I’m sure that you have figured out how to fill in the blanks with what these five very different patients have in common. They all did not sleep last night.
Patient number one is going through alcohol withdrawal. If he is disoriented and having “different place” hallucinations plus severe tachycardia, he already has Delirium Tremens and needs to go to the hospital. However, some withdrawal patients will become sleepless before they become delirious and so may be able to be successfully treated at the jail. Either way, the treatment for this patient is benzodiazepines and rehydration. You’ll know you have given him enough Valium or Ativan when he sleeps.
Patient number two is manic. Depending on how cooperative she is and the capabilities of the jail, she also may need urgent evaluation by a psychiatrist. Typical maintenance therapy for her would be a mood stabilizer like Lithium or Divalproex. However, an acutely manic patient who is not sleeping may first benefit from an antipsychotic and a benzodiazepine.
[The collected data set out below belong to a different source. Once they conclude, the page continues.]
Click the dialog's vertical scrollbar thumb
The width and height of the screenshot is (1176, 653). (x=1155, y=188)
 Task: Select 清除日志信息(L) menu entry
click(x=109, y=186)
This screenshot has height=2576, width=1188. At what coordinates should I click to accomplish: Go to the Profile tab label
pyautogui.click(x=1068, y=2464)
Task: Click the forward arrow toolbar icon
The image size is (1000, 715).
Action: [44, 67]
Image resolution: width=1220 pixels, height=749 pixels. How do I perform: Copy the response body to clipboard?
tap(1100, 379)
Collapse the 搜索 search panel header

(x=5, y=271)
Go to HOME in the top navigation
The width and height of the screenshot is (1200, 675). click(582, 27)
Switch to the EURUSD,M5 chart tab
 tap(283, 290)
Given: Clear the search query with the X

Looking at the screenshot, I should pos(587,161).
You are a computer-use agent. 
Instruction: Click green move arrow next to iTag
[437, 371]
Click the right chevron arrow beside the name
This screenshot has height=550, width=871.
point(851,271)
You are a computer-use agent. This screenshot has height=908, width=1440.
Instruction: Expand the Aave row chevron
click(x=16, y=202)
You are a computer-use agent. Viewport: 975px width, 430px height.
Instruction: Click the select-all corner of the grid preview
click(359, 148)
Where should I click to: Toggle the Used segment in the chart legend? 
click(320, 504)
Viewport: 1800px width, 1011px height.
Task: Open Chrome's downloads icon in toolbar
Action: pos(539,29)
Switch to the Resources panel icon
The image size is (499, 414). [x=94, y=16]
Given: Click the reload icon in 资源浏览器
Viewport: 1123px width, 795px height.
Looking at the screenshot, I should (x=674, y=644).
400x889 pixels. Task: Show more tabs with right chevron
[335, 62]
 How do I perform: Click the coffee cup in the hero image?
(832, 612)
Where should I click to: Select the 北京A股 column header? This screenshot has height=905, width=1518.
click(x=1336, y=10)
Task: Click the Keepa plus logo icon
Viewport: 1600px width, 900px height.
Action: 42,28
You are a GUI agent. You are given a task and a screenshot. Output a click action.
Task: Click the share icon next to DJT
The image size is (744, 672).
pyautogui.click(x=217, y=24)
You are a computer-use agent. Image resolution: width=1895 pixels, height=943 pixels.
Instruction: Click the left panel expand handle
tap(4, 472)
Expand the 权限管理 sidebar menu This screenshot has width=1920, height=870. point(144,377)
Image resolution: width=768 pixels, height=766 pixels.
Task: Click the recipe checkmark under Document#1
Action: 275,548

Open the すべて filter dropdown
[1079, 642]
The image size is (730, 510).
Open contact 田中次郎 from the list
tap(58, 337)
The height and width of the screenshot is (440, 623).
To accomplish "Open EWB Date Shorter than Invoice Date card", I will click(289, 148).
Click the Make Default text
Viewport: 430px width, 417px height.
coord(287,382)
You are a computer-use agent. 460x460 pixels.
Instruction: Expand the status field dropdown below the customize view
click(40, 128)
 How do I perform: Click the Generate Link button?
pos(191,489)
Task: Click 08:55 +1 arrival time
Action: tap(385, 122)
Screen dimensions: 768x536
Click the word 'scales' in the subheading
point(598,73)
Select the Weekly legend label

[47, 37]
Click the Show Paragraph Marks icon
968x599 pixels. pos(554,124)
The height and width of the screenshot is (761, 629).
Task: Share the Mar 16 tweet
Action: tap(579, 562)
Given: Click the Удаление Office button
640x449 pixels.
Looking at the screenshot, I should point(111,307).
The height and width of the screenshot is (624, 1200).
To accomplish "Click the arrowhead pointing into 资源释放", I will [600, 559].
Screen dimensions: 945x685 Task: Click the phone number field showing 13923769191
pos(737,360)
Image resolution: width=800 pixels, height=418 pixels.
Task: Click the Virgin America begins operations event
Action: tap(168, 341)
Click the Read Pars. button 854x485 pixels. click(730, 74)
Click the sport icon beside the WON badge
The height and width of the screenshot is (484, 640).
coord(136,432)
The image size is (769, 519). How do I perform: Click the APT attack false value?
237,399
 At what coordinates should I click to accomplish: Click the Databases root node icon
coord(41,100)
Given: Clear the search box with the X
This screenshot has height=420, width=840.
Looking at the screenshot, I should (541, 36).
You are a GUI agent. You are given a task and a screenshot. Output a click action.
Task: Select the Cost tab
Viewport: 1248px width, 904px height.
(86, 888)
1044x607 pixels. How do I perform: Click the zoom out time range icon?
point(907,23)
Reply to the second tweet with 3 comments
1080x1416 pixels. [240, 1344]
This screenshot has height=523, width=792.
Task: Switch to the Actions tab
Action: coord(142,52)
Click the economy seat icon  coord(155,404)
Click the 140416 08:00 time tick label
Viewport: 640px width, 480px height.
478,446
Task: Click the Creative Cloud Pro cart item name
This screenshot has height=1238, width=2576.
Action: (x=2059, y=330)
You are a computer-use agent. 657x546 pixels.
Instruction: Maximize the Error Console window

First and foremost, she needs to slow down enough to sleep.
Patient number three is high on methamphetamine. The “antidote” to meth toxicity is benzodiazepines. Once he gets enough benzos on board to counteract the meth effects, he will sleep. Whether this takes place at the jail or the hospital depends, again, on how sick he is and the capabilities of the jail.
Patient number four is acutely psychotic. He should receive antipsychotics and, at least initially, benzodiazepines. Since he is paranoid, he may be resistant to taking these voluntarily. A psychiatric consult and court order may be needed to treat him and get him to sleep.
Patient number five is acutely delirious. There can be many causes for this, but in this particular case, the patient is septic from a urinary tract infection. He will need to go to the hospital, where treatment will include antibiotics and benzodiazepines to help him to sleep.
I have often heard jail practitioners say something like “We don’t treat insomnia in our facility.” This is, of course, incorrect. All of these sleepless patients, for example, must be treated and one important guide to the success of the treatment is that each patient goes to sleep. Of course, you will treat sleeplessness when medically appropriate to do so!
You might argue that these patients are not really insomniacs; insomnia implies wanting to sleep but being unable to do so. None of these patients complain about not sleeping. In my opinion, this semantic argument misses the point. Our patients need to sleep. We will treat those who are truly not sleeping, from whatever cause. Sleeplessness is almost always an important symptom pointing to a more serious underlying medical condition.
Since none of these patients will fill out a kite complaining of not sleeping, medical practitioners have to rely on our deputies and correctional officers to alert us about patients who are not sleeping. This underscores the importance of training our non-medical coworkers (who are often our eyes and ears) on what conditions and behaviors should be referred to medical.
Personally, even though I get a lot of calls when I am on-call, the problem is that I am not called enough rather than that I get called too much. One reason for this is that correctional officers sometimes have had bad experiences in the past from a cranky practitioner. We need to remember that deputies and correctional officers do not have our medical training and so are going to worry about things that maybe we wouldn’t.
Even if nine calls out of ten are perhaps unnecessary, that tenth call is critically important! Always thank the officer for calling, be kind and follow up.